Residual.sd__Observation | 5.3 |

#### Design effect

*Teerenstra et al* derived an alternative design effect that is specific to the ANCOVA model:

\[ (1 + (n-1)\rho) (1-r^2) \]

where \(r\) is the same as before. Since \((1-r^2) < 2(1-r), \ 0 \le r < 1\), this will be a reduction from the earlier model.
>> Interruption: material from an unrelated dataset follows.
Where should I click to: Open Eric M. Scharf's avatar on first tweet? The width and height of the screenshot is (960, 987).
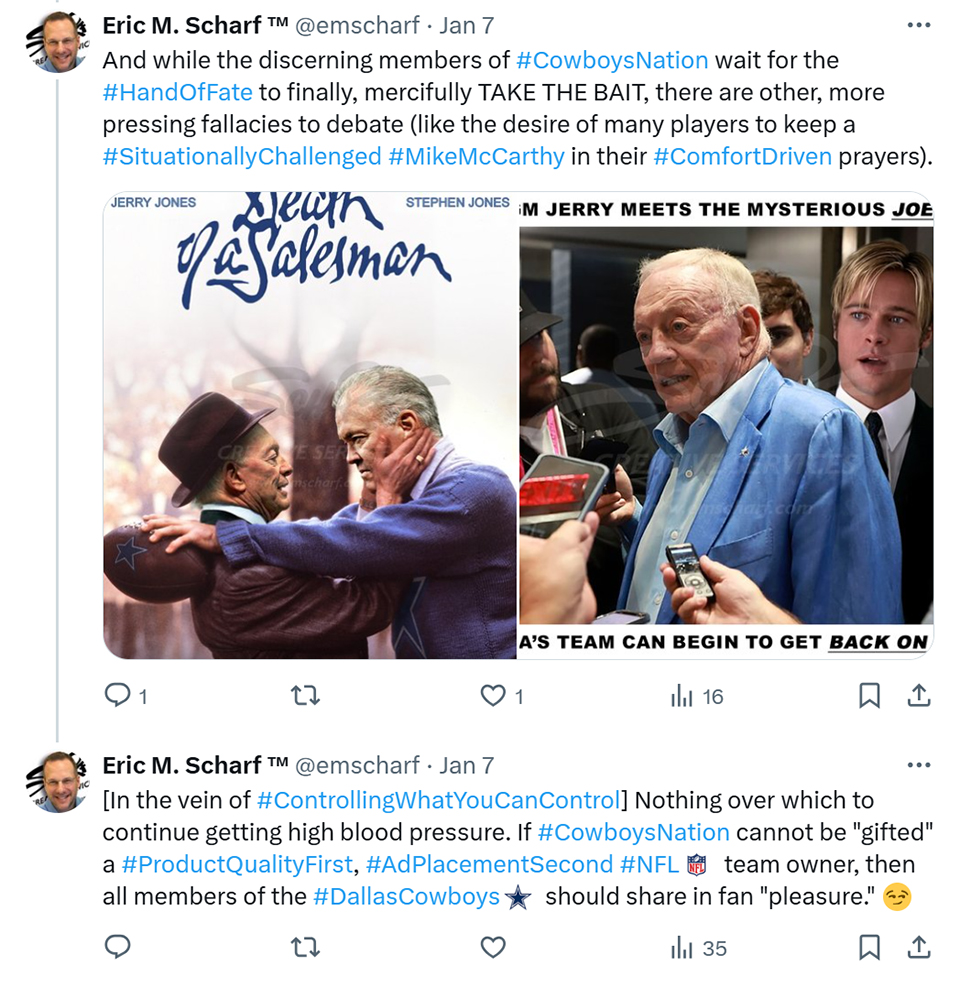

`(des_effect <- (1 + (n - 1) * rho) * (1 - r^2))`

`## [1] 2.7`

`des_effect * 350 / n`

`## [1] 31`

#### Confirming power

```
replicate <- function() {
dd <- crt_base(2.4, 32, 30, s_c = 6.8, s_cp = 2.8, s_s = 38, s_sp = 16.4)
dobs <- dd[, .(site, rx, id, period, timeID, y)]
dobs <- dcast(dobs, site + rx + id ~ period, value.var = "y")
fit5 <- lmer(`1` ~ `0` + rx + (1 | site), data = dobs)
coef(summary(fit5))["rx", "Pr(>|t|)"]
}
p_values <- mclapply(1:1000, function(x) replicate(), mc.cores = 4)
mean(unlist(p_values) < 0.05)
```

`## [1] 0.78`

## Next steps

These simulations confirmed the design effects derived by *Teerenstra et al*. In the next post, we will turn to baseline measurements in the context of a stepped wedge design, to see if these results translate to a more complex setting. The design effects themselves have not yet been derived. In the meantime, to get yourself psyched up for what is coming, you can read more generally about stepped wedge designs here, here, here, here, here, and here.

Reference:

Teerenstra, Steven, Sandra Eldridge, Maud Graff, Esther de Hoop, and George F. Borm. “A simple sample size formula for analysis of covariance in cluster randomized trials.” Statistics in medicine 31, no. 20 (2012): 2169-2178.

Support:

This work was supported in part by the National Institute on Aging (NIA) of the National Institutes of Health under Award Number U54AG063546, which funds the NIA IMbedded Pragmatic Alzheimer’s Disease and AD-Related Dementias Clinical Trials Collaboratory (NIA IMPACT Collaboratory). The author, a member of the Design and Statistics Core, was the sole writer of this blog post and has no conflicts. The content is solely the responsibility of the author and does not necessarily represent the official views of the National Institutes of Health.